Qu'on lui jette la première pierre de Chester Himes

Qu'on lui jette la première pierre de Chester Himes
(Cast the first stone)

Catégorie(s) : Littérature => Anglophone

Critiqué par Zagreus, le 18 novembre 2010 (Inscrit le 16 novembre 2010, 40 ans)
La note : 8 étoiles
Visites : 4 553 

Cru et terriblement humain

Jim Monroe, condamné à 20 ans de pénitencier pour braquage, a 19 ans lorsqu’il est incarcéré. Détenu n°57232, Jimmy va nous raconter sa prison, celle de la routine aliénante, qui torture plus sûrement que n’importe quelle matraque. Terrifié à l'idée de passer tous ces jours et ces nuits avec des hommes dont il ne connaît ni les habitudes, ni les codes, il doit apprendre à jouer, tricher, simuler et surtout se méfier des autres.
Il attire tout de suite la convoitise des détenus qui se cherchent un « copine ». Il résiste. Pas de viol, juste une entente tacite : Jim n’est pas une « tapette », Jim n’est pas non plus un « loup » qui se cherche un compagnon.
Il assiste à une émeute de prisonniers sans y participer: des forts en gueule qui assomment un gardien.
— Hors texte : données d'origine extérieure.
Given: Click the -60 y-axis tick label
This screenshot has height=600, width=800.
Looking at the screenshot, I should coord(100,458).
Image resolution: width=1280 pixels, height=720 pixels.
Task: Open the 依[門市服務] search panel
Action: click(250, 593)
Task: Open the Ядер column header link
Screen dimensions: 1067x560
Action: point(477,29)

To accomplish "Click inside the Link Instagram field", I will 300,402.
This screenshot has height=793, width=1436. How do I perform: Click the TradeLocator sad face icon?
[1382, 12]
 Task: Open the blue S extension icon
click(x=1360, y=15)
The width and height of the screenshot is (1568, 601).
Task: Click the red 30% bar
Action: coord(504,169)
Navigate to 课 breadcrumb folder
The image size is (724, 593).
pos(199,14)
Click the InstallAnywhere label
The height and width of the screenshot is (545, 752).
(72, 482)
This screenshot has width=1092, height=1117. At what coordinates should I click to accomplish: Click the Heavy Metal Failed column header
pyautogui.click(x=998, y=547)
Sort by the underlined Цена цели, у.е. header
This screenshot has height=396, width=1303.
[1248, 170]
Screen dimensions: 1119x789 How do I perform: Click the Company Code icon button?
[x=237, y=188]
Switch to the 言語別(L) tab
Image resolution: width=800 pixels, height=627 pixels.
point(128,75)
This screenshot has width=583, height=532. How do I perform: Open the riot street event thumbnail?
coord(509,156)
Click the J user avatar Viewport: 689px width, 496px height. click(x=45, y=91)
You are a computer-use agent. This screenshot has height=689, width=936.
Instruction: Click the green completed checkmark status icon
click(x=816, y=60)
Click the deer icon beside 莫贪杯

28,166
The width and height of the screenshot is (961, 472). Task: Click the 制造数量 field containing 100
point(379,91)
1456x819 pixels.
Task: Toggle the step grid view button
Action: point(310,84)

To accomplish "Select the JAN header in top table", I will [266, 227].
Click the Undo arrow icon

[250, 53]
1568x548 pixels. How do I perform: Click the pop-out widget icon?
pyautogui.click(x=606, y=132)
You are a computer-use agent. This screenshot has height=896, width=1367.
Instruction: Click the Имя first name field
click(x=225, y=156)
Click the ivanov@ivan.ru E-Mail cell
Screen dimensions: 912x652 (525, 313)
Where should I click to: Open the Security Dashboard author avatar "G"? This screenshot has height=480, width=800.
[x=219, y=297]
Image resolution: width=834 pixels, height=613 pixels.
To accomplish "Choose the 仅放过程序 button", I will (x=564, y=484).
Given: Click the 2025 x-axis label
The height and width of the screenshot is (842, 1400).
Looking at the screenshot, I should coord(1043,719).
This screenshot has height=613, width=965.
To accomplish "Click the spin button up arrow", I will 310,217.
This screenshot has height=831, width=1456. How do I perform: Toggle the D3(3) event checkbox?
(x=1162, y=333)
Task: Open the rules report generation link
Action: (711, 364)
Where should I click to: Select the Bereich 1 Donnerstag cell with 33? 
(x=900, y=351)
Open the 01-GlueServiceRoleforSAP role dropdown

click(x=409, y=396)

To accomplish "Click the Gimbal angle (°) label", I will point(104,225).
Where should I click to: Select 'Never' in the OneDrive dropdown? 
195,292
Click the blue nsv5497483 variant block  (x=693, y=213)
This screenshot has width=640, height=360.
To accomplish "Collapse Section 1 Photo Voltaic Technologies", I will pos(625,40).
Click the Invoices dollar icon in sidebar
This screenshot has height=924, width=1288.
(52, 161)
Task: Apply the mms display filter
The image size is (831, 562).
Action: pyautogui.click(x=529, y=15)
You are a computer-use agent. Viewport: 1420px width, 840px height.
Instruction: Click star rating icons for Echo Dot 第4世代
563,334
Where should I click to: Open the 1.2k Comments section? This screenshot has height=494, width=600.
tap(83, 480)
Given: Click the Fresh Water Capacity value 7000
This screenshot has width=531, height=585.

Et les représailles. Violentes, armées, mortelles. Infirme, il ne participera pas non plus aux corvées et aux différents ateliers de travaux forcés. Le faire comprendre au sous-directeur ne se fera pas sans mal, cela lui vaudra le trou.
Jim qui aime le poker tiendra des tables de jeu truquées, histoire de se faire de l’argent et de passer le temps, long, interminable et qui doit être tel pour vingt années de sa vie. Et puis un incendie tragique va rompre la routine et pousser le jeune homme jusqu'aux limites de sa santé mentale: tous ces corps calcinés pour tant de lâchetés! Mais il y a aussi sa rencontre avec Dido, l’inconstant un peu fou, hautain, à vif. Tous les deux vivront une véritable histoire d’amour(platonique)/haine...
C'est un roman qui ne cherche pas à dénoncer mais à nous faire vivre de l’intérieur cet univers carcéral qui se différencie par sa conception même : les prisonniers ne sont que très rarement en cellule, en fait ils sont réunis dans des grands dortoirs de 200 lits. Et par là, le point de vue devient très différent et original : Chester Himes n’analyse pas la prison, il la fait ressentir profondément à travers Jim, son personnage principal, son alter-ego.
Ainsi beaucoup de scènes vous restent durablement en mémoire une fois le livre refermé. La première visite au parloir de la mère de Monroe, triste, dure. La bagarre de Jim pour avoir un pantalon neuf. Les regards aimables qui cachent une jalousie ardente. Les instants de grâce dans un monde qui en manque singulièrement. L’arrivée du cinéma qui bouleverse les passions et permet à Jim de pleurer enfin, sans honte, parce qu’il a une excuse. Les folles parties de Softball dans la cour du pénitencier. Les amitiés improbables entre lui et des gardiens, certains comme Tom parce qu’ils y voient leur intérêt financier, d’autres comme le vieux Charlie par pure bonté d’âme. Et là aussi Chester Himes étonne car il suggère qu’après tout, les gardiens aussi sont enfermés dans cette prison. Tous ne sont pas gentils ou compatissants, certes, mais il y en a, c’est déjà ça.
Bref, c’est un livre qui bouscule les idées reçues (sur le racisme, l'homosexualité), un roman autobiographique (Himes écrit là une partie de sa propre histoire au travers de celle de Jimmy) dont la force est basée avant tout sur la sensation, le sentiment qui prend aux tripes et qui ne laisse pas de place à l'humour ou à la dérision. Un roman d'apprentissage d'une noirceur terrible, à la fois brutal et lyrique.
A noter que Gallimard l'a réédité en 2002, dans une version plus complète, sous le titre "Hier te fera pleurer".